A week after Taipei District Court Judge Chou Chan-chun (周占春) rejected a request by prosecutors to return former president Chen Shui-bian (陳水扁) to detention ahead of his trial, a panel of judges ordered on Dec. 25 that Judge Chou be replaced by Judge Tsai Shou-hsun (蔡守訓), who would preside over four new cases filed against Chen.
The reason for the change was that the latest cases are related to the “state affairs fund” case that Tsai had been handling. To streamline the litigation process and avoid divergent rulings, the court decided to combine the later cases with the “state affairs fund” case. Judge Chou, who was set to conduct the trial and had already sent out summonses, will no longer hear the case.
This appears to answer the thorny question of whether Chen’s cases should have been combined, and the judicial authorities are likely to be relieved by this reasoning.

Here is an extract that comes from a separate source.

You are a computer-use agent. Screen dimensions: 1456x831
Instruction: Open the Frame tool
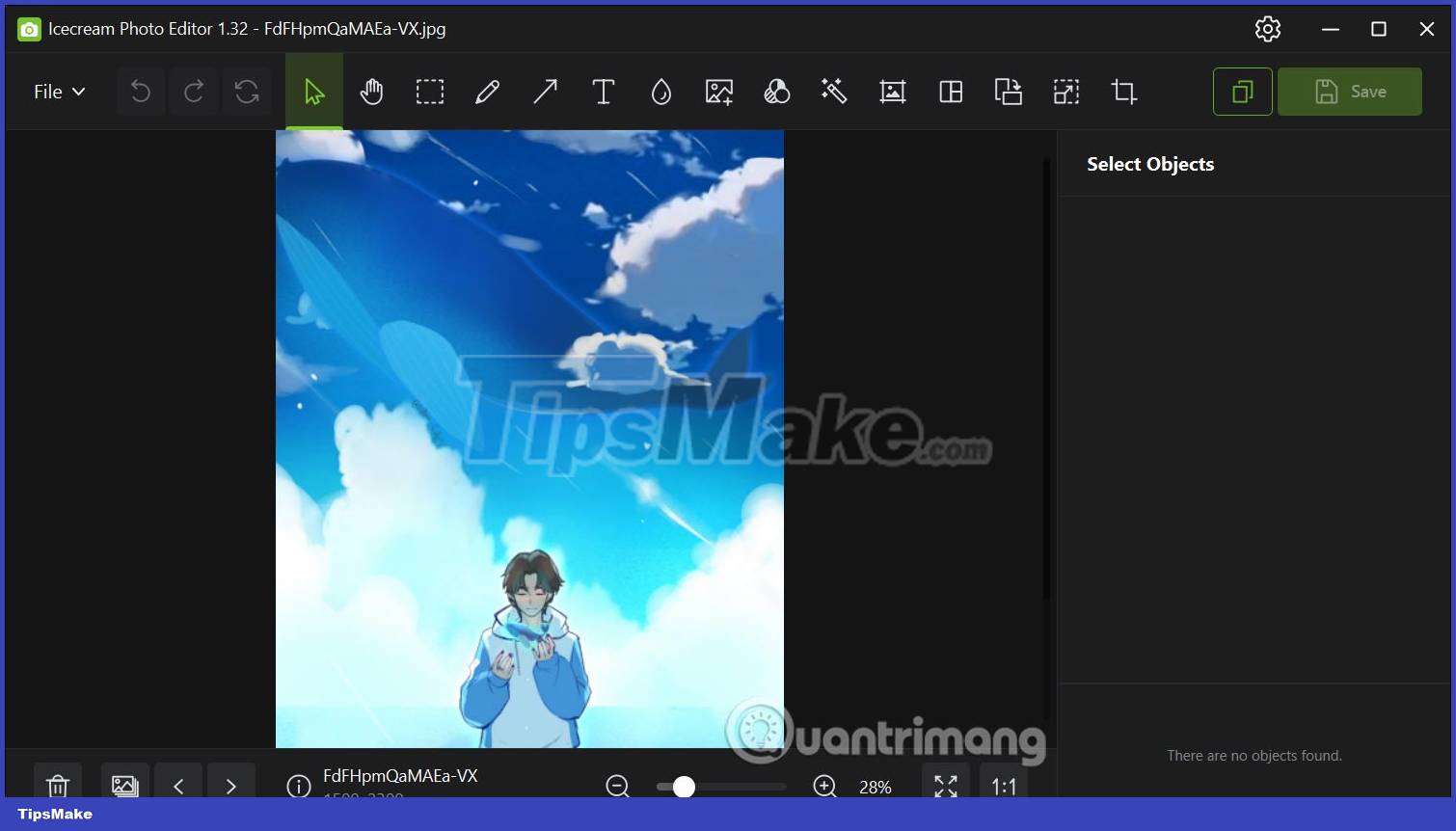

But was Judge Chou, who has attracted a lot of attention by freeing Chen without bail and confirming that decision on appeal, really biased, as has been alleged?
Chinese Nationalist Party (KMT) Legislator Chiu Yi (邱毅) criticized Judge Chou, saying that his record of detaining accused people did not meet human rights standards.
But Judge Lin Meng-huang (林孟皇), who is notable for his heavy sentence for Chen’s son-in-law, Chao Chien-ming (趙建銘), over a white-collar crime, pointed out that some of the information citied by Chiu Yi was flawed.
Just as widespread discussions were centering on why Judge Chou allowed Chen to go free pending trial, the court made a U-turn when five presiding judges held a review and decided to pass Judge Chou’s cases on to Judge Tsai, instantly removing him from the process.
The court’s distribution of cases is crucial in determining whether interference in the judiciary has taken place.
In the past, “manual” distribution of cases to judges was criticized for producing irregularities. Thanks to judicial reform activists, an automated system of case distribution was introduced. Because this greatly lowered the possibility of manipulation, it also allowed more room for judicial independence and fairness.
However, there are times when the automated system is not followed. For example, related cases can be combined if deemed necessary.
When the Supreme Prosecutor’s Office’s Special Investigation Panel charged Chen with corruption on Dec. 12, the court should have prepared for a possible combining of cases. If there had been disagreements between the presiding judges, they could have held a meeting to decide whether or not to combine cases. They could also have taken the initiative to make a public announcement explaining the reasoning behind any decision.
Sadly, the court missed a golden opportunity to handle the issue in this way on the day that Chen was charged. No meeting was held to discuss combining cases until 10 days later. When the meeting was eventually held, the court reversed its original decision — and placed itself in a difficult position.
In light of present circumstances, it is difficult for the judiciary to maintain an objective and neutral appearance. With the sudden change of a presiding judge, it now seems impossible for the judiciary to avoid damage to its reputation.
Judicial credibility is accumulated incrementally. If outsiders are given room to meddle in the issue of whether cases should be combined, then I fear a judicial nightmare will follow.
The judicial authorities should not stay silent. They should, at the least, review the causes of the current crisis and provide a public account of the situation if any misconduct has occurred.
Lin Feng-cheng is president of the Judicial Reform Foundation.